A panela em cima do fogão faz barulhinhos quando ligo o fogo pra esquentar a comida. Acho que já é um pouco tarde, o dia passou sem demoras, e eu me distraindo com o acaso. Estranho a chama do fogo, que me parece bem baixa, apesar de ter colocado em temperatura alta. Abro a janela da cozinha, para que entre a noite e o vento que sopra fazendo assobios, levando um pouco do calor de verão. A rajada de brisa me surpreende, me convidando pra ir junto, mas passa. Fecho os olhos e sinto o frescor e a minha fome virando quase uma úlcera. A chama do fogo quase se apaga. Então, esfriamos rapidamente, eu e o ensopado que me espera. Ainda bem que tenho pão para molhar no caldinho.
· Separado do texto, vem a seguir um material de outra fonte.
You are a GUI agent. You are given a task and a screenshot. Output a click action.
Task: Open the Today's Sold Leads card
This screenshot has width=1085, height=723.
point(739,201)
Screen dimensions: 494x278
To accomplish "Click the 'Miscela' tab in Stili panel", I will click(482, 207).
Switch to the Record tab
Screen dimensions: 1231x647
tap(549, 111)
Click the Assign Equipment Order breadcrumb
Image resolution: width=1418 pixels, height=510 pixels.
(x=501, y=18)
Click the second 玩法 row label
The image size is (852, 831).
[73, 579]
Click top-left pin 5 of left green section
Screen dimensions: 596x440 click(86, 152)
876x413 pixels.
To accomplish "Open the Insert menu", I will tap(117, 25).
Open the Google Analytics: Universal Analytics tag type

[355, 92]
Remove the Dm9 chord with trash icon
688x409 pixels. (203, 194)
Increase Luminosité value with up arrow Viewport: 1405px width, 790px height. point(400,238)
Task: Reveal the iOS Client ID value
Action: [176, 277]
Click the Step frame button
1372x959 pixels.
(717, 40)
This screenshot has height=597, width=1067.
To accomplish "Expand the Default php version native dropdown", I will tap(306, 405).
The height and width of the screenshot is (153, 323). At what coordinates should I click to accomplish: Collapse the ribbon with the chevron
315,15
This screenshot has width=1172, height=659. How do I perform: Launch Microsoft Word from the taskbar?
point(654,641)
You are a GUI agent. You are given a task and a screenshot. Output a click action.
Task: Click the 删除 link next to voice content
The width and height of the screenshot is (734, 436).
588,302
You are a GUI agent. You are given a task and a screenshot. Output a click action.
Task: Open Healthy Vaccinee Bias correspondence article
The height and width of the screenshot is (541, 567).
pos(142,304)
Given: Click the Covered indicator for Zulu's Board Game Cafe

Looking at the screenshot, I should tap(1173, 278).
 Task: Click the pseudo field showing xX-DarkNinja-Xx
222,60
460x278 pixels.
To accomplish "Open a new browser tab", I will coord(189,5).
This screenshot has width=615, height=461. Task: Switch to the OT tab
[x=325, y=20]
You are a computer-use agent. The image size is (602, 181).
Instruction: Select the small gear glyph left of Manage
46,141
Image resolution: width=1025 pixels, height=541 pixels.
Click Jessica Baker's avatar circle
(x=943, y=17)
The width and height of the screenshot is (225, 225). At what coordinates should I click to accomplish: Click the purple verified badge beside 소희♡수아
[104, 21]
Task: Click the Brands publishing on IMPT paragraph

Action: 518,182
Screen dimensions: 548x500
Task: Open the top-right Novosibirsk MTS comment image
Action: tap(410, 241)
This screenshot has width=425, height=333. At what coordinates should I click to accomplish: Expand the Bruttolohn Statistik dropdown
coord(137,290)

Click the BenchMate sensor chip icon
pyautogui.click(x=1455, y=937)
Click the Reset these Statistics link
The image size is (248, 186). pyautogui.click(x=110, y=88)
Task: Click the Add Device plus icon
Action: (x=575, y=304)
Sento no sofá de frente para a janela, com o prato na mão me delicio a cada colherada. Sinto o alimento entrando, me aquecendo e nutrindo. Onde tenho colocado minha energia? Realizei tantas coisas hoje e agora estou exaurida... Pois é, esse direcionar da minha vitalidade é fundamental para que eu possa construir e sustentar o que desejo na vida... Uau!! Olho para além da janela e vejo um flamboyant que faz pegar fogo na água do céu que evapora! Fogo no céu em um pôr do sol alaranjado, fogo que aqueceu meu alimento, fogo arvorecido, fogo interior que cuido para incendiar o mundo com o que há de único em mim!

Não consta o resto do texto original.